A short while ago, Senate Bill 20-163, a bill to improve Colorado’s bottom-of-the-nation childhood vaccination rate, won final passage in the Colorado Senate. For those who haven’t been paying attention to the noise over what should be an uncontroversial bill, SB-163 is a compromise measure sponsored by Democratic Rep. Kyle Mullica and Sen. Julie Gonzales along with Republican Sen. Kevin Priola, which makes a few modest changes to the procedures by which parents obtain a personal belief or religious exemption from vaccination requirements for their children to enroll in public school–primarily by requiring parents to obtain a certificate from the health department to submit to the school in order to claim a nonmedical exemption. The bill also establishes a statewide “vaccine protected children” standard of 95%, which would represent a large improvement over the current 89%.
Rep. Mullica, as readers will recall, introduced a bill last year that was even tougher–originally requiring parents to appear in person at a state health department office to apply for a nonmedical exemption. Gov. Jared Polis controversially shot that bill down for putting what he saw as an excessive burden on anti-vaxxer parents. But in the end, criticism of that move combined with continuing bad press about disease outbreaks and Colorado’s dismal vaccination rate helped bring, as they say inside the Colorado capitol, “the first and second floors together.”
The opposition to this very sensible legislation–which does not in any way prevent Colorado parents from obtaining a nonmedical exemption to vaccines even though doing so would have broad public support–has not been well-grounded in reality.
We are the #1 healthiest state!
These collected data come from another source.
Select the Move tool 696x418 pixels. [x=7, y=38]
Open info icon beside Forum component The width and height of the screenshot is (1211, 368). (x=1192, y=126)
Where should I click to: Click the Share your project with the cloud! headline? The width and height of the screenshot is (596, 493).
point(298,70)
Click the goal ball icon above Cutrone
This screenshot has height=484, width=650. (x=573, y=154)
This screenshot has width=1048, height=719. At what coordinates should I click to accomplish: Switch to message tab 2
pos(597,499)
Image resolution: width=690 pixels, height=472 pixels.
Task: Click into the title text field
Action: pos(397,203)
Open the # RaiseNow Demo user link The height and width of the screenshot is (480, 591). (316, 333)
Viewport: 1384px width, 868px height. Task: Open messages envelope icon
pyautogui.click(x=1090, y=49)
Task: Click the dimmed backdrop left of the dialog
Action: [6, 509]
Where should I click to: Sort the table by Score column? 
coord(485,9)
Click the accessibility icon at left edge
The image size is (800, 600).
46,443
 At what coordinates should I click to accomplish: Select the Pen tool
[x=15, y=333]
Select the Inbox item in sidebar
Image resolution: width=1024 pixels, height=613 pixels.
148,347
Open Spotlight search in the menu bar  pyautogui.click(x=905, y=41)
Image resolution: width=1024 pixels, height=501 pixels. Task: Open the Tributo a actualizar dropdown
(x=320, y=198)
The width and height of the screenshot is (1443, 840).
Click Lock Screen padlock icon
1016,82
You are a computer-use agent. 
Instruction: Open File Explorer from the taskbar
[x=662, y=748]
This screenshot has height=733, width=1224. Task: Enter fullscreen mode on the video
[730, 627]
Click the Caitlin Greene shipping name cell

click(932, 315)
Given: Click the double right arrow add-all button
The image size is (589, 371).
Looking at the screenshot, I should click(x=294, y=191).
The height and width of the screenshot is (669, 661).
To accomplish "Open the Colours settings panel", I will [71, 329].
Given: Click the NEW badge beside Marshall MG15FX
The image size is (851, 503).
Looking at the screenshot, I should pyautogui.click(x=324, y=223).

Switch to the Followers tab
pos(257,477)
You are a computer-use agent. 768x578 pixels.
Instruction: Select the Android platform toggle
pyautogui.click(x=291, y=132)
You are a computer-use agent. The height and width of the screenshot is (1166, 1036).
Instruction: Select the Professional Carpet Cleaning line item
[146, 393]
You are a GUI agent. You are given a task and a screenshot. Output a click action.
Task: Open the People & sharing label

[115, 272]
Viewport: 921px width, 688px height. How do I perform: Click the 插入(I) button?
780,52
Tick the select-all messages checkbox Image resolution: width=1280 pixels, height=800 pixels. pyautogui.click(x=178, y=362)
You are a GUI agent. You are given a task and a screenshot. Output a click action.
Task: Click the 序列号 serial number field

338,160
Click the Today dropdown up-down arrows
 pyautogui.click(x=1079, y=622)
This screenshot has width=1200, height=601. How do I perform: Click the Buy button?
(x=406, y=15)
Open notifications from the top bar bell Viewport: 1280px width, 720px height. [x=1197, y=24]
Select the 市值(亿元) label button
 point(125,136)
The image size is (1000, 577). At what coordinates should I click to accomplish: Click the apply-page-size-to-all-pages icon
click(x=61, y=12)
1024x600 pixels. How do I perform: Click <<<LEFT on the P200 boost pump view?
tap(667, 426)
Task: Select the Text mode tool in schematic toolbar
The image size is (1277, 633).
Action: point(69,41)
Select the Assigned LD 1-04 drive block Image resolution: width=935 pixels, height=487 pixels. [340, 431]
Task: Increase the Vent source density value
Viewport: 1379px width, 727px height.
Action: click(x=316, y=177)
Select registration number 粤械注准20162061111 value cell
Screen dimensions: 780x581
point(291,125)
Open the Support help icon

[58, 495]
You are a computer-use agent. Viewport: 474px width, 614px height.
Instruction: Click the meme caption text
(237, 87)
We don’t want your flu shots! #sb163 #coleg @GovofCO this doesn’t feel like you protecting my choices pic.twitter.com/M2XYXPbzQk
— Tara Eveland, Certified Cannacian (@shoptaraeveland) February 23, 2020
You might think you don’t need to care because it doesn’t impact you today…but someday it will, and it will be too late for you to do anything about it.
NO on #SB163 #coleg #copolitics pic.twitter.com/Wg1T53ZSRo
— Gabrielle (@WokeMamaG) February 28, 2020
.@GovofCO .@jaredpolis
WE ARE IN DISTRESS
NO ON #SB163 AND #SB156
* Where there is risk, there must be choice.
* Pharma has ZERO liability.
** You are not my doctor and pharma is not my God.**#dothestudy pic.twitter.com/zp8dVbd81W— Nanbat (@nanbat) February 26, 2020
These are a few examples of the reprintable comments from the anti-vaxxers among the hundreds who testified in a Senate committee earlier this month against SB-163. Testimony in that committee hearing was in many cases only loosely tied to the details of the bill, and many others not at all. The more reasonable testimony expressed concern that the database set up by public health authorities to register nonmedical vaccine exemptions might be hacked or otherwise misused at some point in the future.
The less reasonable testimony…was very difficult to listen to.
Given the overwhelming public support for tightening vaccination requirements, including eliminating nonmedical exemptions entirely or tightening the requirements to obtain one far beyond the scope of this bill, there is a strong case for hearing out the variably shaky-to-crazy objections to SB-163 and then disregarding them with prejudice. Despite this, several Democratic Senators worked patiently to address any reasonably-addressed concerns to the bill in the form of a number of successful amendments.
As the bill moves to the strongly Democratic House, the irrational opposition to this compromise measure aimed at one of the state’s biggest public health deficiencies should tell House members all they need about their responsibilities. There is a responsibility to hear all sides, but there is also a responsibility to tune out irrational noise.
On this issue, the time for the latter has come.